Every entry must be set down exactly in the answer; no pictures should appear.

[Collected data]

----

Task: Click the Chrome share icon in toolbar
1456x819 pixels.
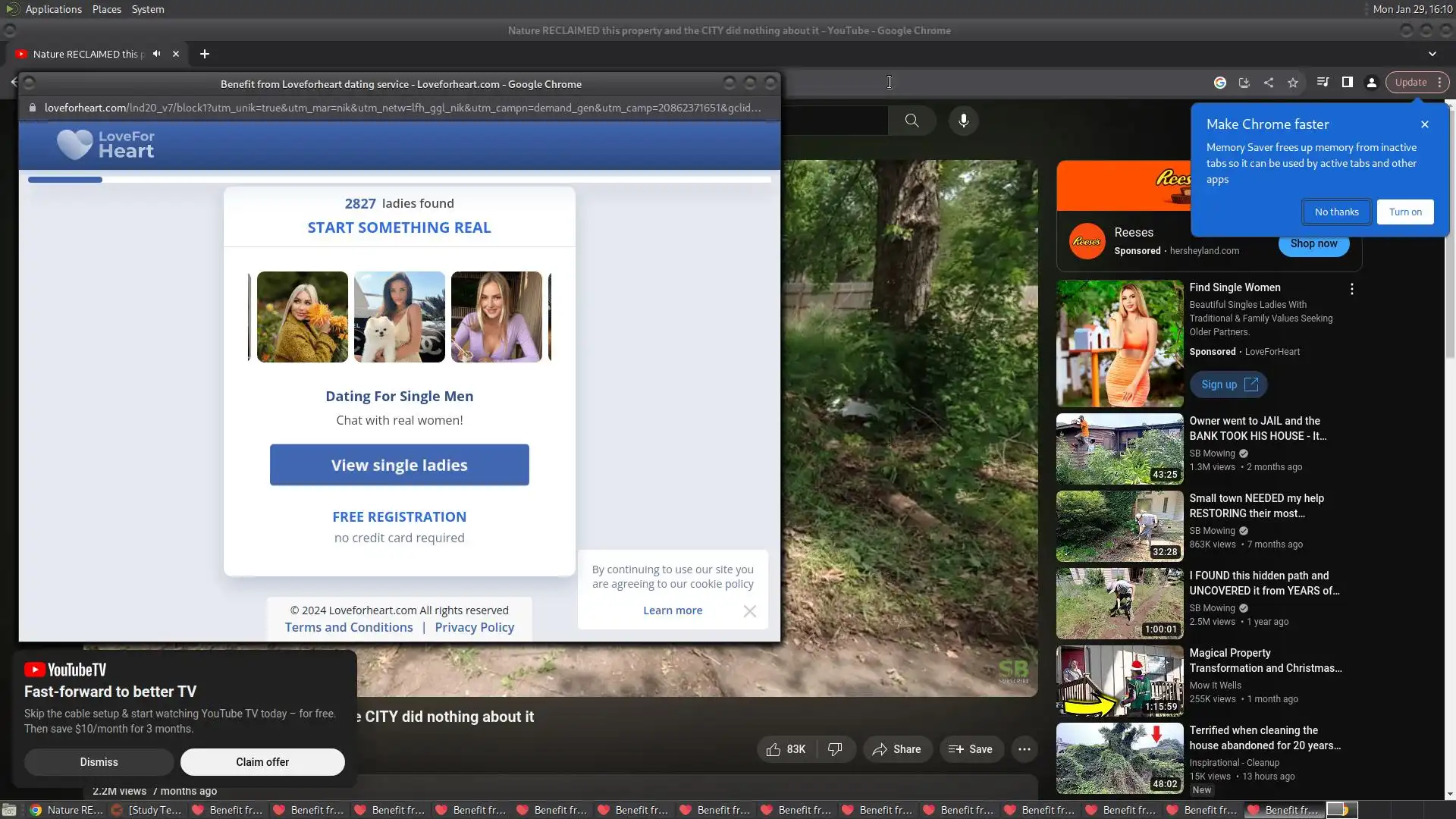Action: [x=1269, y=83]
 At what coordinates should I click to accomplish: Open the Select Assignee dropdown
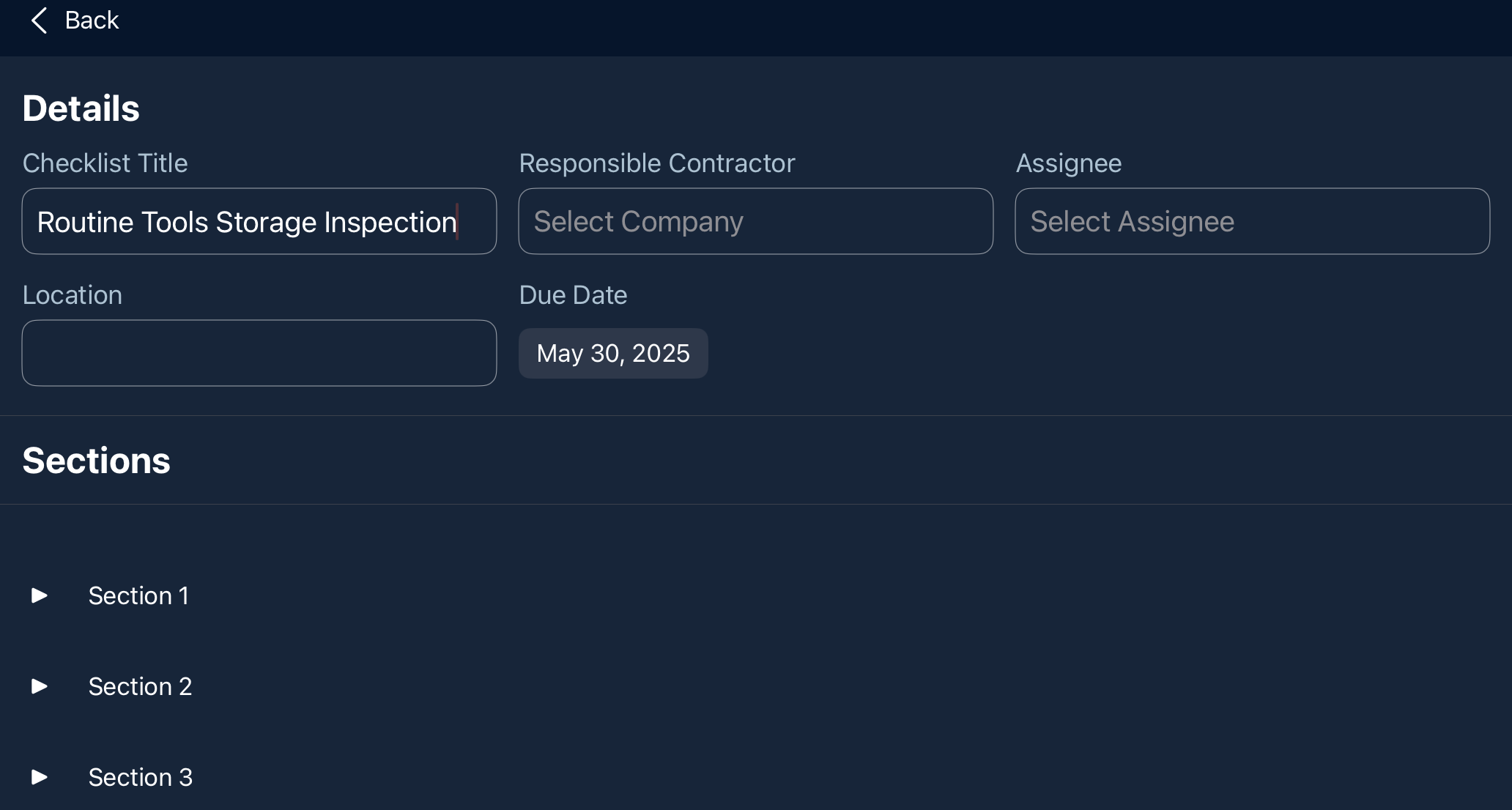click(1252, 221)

----

_SOLUTION TO THE PROBLEM_:
Task: Click the Chrome share icon in toolbar
1456x819 pixels.
Action: [x=1269, y=83]
 At what coordinates should I click to accomplish: Open the Select Assignee dropdown
click(1252, 221)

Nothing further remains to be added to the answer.